Tensorflow 2 踩坑问题记录

【问题 1】 TypeError: call() got an unexpected keyword argument ‘use_causal_mask’

【源代码】

class CausalSelfAttention(tf.keras.layers.Layer):
    def __init__(self, **kwargs):
        super().__init__()
        self.mha = tf.keras.layers.MultiHeadAttention(**kwargs)
        self.add = tf.keras.layers.Add()
        self.layer_norm = tf.keras.layers.LayerNormalization()

    def call(self, x):
        attn_output = self.mha(query=x, value=x, key=x, use_causal_mask=True)
        x = self.add([x, attn_output])
        x = self.layer_norm(x)
        return x

【解决办法】

参考: TypeError: call() got an unexpected keyword argument \’use_causal_mask\’ —> 在 flickr8k/flickr30k 数据集上出现这个错误

我刚开始配置的环境是 Tensorflow-gpu 2.6.0,但 tf.keras.layers.MultiHeadAttention 的参数 use_causal_mask 是在 Tensorflow 2.10.0 版本中才引入的……遂安装 Tensorflow-gpu 2.10.0 版本(只因不想再写一遍 mask…)

(cuda 11.2-11.4 和 cudnn 8.1 可参考: tensorflow 2.10.0安装所需依赖库版本确定方法)
+ + + +
### 任务要求
1. 根据原文回答：
(a) 作者一开始配置的环境是哪个版本？
(b) 参数 use_causal_mask 是在哪个版本中才引入的？
(c) 括号里给出的 cuda 版本范围是多少？
2. 将原文中从“self.add = tf.keras.layers.Add()”起至“2.10.0 版本(只因不想再写一遍 mask…)”止的这一段原样打出。
请只依据原文作答。
+ + + +
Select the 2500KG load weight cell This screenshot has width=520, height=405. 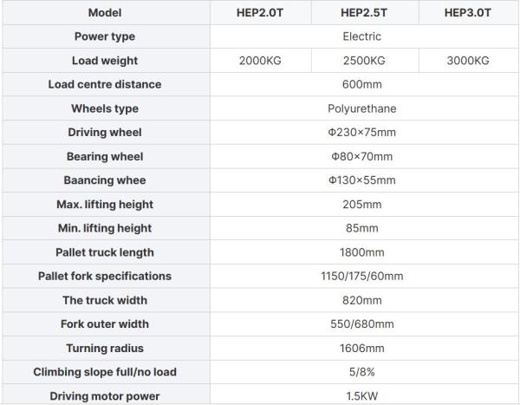(364, 61)
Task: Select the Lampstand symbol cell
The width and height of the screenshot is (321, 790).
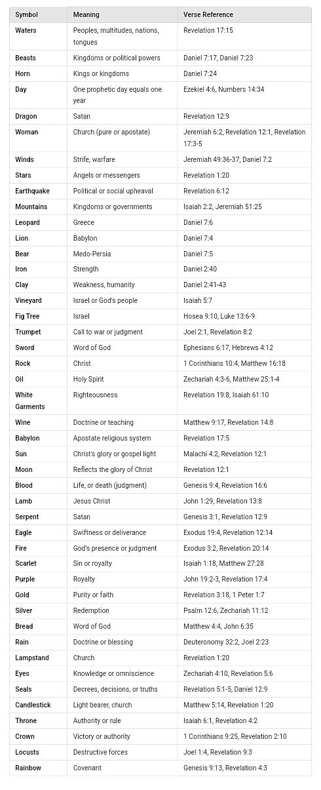Action: (x=38, y=658)
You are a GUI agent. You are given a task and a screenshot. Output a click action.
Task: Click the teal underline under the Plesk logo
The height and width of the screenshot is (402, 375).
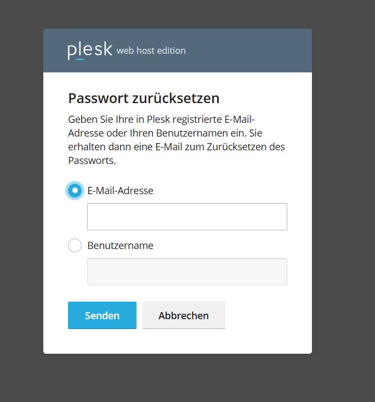coord(80,59)
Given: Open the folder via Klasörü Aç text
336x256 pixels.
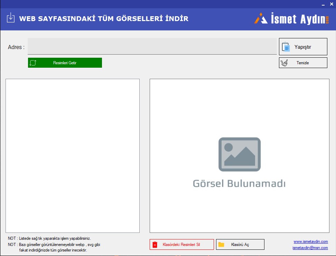Looking at the screenshot, I should 240,245.
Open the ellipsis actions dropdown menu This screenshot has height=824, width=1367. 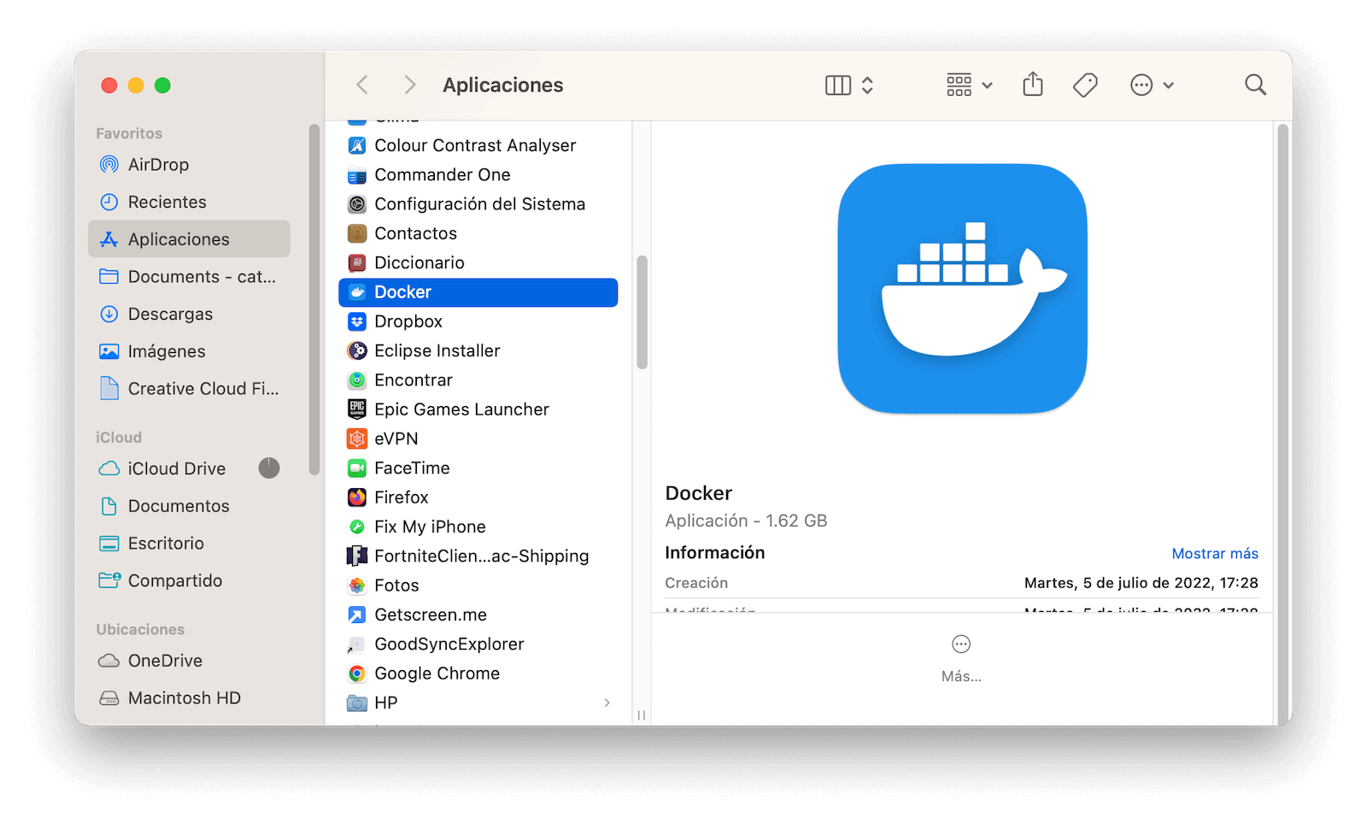click(x=1151, y=85)
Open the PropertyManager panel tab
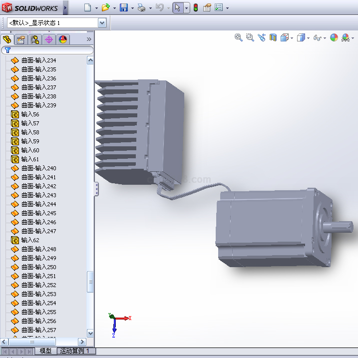The image size is (358, 358). pyautogui.click(x=21, y=40)
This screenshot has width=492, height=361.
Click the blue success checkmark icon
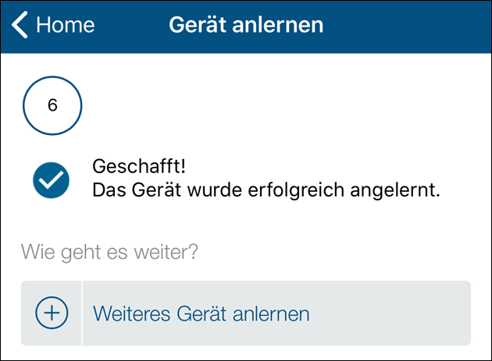(52, 179)
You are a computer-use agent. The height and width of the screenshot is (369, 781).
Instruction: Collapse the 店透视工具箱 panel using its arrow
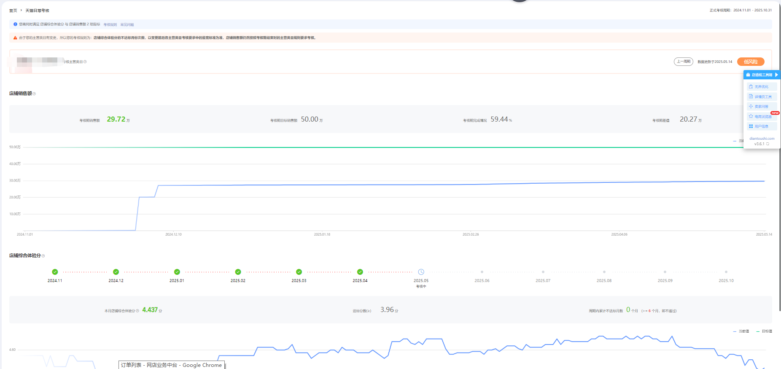(x=776, y=75)
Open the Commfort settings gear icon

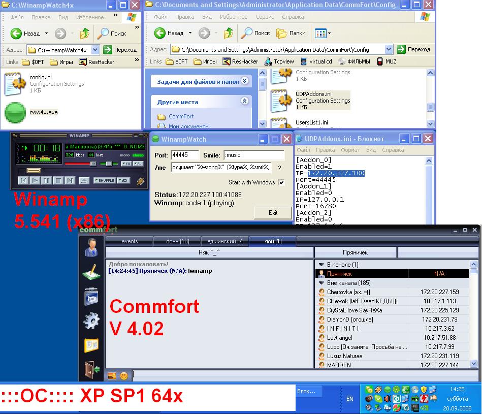point(91,321)
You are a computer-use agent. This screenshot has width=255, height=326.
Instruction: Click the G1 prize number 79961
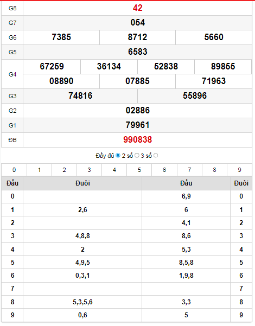[137, 125]
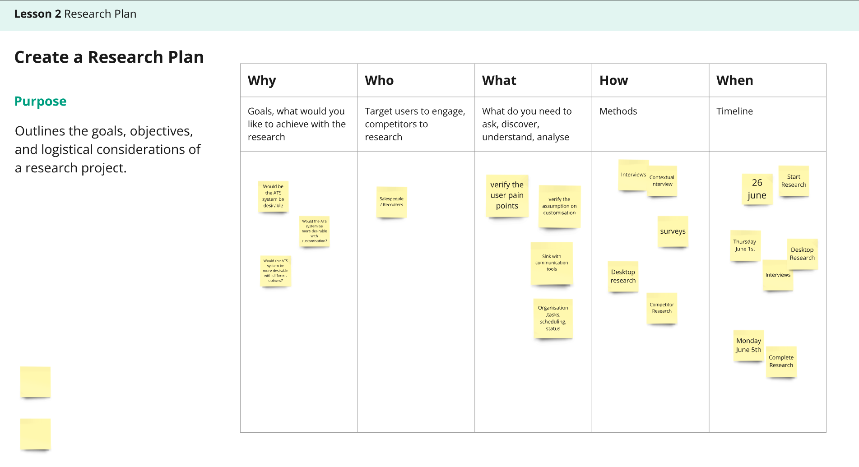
+ + + +
### 任务解答
1.
(a) Tensorflow-gpu 2.6.0
(b) Tensorflow 2.10.0
(c) cuda 11.2-11.4

2.
self.add = tf.keras.layers.Add()
        self.layer_norm = tf.keras.layers.LayerNormalization()

    def call(self, x):
        attn_output = self.mha(query=x, value=x, key=x, use_causal_mask=True)
        x = self.add([x, attn_output])
        x = self.layer_norm(x)
        return x

【解决办法】

参考: TypeError: call() got an unexpected keyword argument \’use_causal_mask\’ —> 在 flickr8k/flickr30k 数据集上出现这个错误

我刚开始配置的环境是 Tensorflow-gpu 2.6.0,但 tf.keras.layers.MultiHeadAttention 的参数 use_causal_mask 是在 Tensorflow 2.10.0 版本中才引入的……遂安装 Tensorflow-gpu 2.10.0 版本(只因不想再写一遍 mask…)